Hoenir grasped a green book in one hand as the other held Ember, her sister, like in one of those romcoms.
What in the flying fuck was that?
"Excuse me, imperial Princess, for my rudeness." Hoenir mumbled as he let go of his grasp. "Are you hurt?"
He called her sister 'imperial Princess'.
What was that favor treatment?
He only used that title when he made her a pique.
Hoenir didn't have to appreciate her, but she was his boss. He had to give more respect to her!
Well, matter of fact, it didn't matter anyway because their annoyance of each other was mutual.
If the situation was different, our girl would have laughed aloud. Unfortunately for her desired wheeze, it was one of her sisters who was under Hoenir's charm -- as red as a peony -- and not any other girl.
Ember had a thing for Hoenir.

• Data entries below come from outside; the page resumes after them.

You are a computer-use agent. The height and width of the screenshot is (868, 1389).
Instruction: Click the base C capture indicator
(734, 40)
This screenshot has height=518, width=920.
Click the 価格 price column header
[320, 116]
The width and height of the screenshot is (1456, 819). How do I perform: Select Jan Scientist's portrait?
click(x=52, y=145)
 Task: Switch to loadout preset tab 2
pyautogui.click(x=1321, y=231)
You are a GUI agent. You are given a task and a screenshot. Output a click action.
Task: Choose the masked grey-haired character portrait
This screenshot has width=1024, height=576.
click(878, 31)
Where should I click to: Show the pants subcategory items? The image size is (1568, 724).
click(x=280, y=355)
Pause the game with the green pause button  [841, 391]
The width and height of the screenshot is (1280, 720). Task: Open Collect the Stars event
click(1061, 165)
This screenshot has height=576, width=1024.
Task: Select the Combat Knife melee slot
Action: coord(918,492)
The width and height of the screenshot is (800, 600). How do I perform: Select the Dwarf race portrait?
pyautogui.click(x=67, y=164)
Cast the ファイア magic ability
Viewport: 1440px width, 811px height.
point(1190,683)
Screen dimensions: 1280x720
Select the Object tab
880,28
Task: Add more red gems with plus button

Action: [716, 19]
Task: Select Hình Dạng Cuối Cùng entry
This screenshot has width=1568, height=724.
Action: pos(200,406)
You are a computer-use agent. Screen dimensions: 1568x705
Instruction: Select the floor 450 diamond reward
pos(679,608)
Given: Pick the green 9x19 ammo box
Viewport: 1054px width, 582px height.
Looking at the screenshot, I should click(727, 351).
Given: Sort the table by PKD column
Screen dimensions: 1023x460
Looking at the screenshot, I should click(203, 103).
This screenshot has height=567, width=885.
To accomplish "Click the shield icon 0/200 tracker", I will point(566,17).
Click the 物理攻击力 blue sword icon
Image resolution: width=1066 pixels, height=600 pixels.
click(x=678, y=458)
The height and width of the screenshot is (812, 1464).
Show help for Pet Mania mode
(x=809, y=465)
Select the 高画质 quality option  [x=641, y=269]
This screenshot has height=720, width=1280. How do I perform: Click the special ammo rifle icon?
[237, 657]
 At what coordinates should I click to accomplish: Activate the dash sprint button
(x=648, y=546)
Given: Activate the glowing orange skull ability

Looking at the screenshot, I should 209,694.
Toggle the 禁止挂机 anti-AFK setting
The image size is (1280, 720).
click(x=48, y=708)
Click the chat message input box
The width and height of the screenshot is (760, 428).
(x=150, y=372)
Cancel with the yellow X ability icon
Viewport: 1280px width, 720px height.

And the other way around too.
It was so obvious that even a blind would have seen it.
"I-I-I'm fine." Ember stammered, hiding her face as she could.
"Fantastic." He said, putting an improbable great distance between them, making it all comically out of place. "Please do not try to catch those highly placed books anymore, your imperial Highness."
"Yes..."
They stared at each other blankly, as always when they crossed ways in the library when Ember came for peace to sing and Hoenir followed Jade.
"It nice to see you again..." Jade's sister made a pause, quickly meeting the boy's eyes with a serene look. "...Hoenir." She smiled sheepishly as the impossible happened.
He blushed.
A little, very little, but he did swiftly before putting his convenience expression back.
Adorable. OK, maybe a pinch laughable also, but they were so adorable.
She shipped that.
She really wanted to pick them up, throw them in a room, and lock them up, so they talked to each other for hours.
It was, as usual, a marvelous idea.
(The hell, ahem, excuse This Narrator was adapting the idiom to Telinian, the Sorre is wrong with our writer?)
"Ahem." The couple seemed to fly to the ceiling when they jolted.
"Hoenir, I see you lead quite of a conversation with my sister." Jade began as both of them leaned their heads silently, like they were scolded.
"Yes..." he mumbled as a lectured kid.
"Gorgeous, isn't she?"
His eyes fell out of his orbits as Ember decided to commit murder on our girl.
"Stop hitting! I-I'm just saying the truth!"
The only thing that stopped Ember's violence on her sister was Hoenir's intervention. "I think so too, your Highness..."
Ah, youngsters. Get a room, please.
"Well, I have a book calling me right now!" Jade smiled, perfectly knowing what she was doing. "See you laaaaaaaaaaaater."
And our girl magnificently drifted away under her sister's aghast prattles.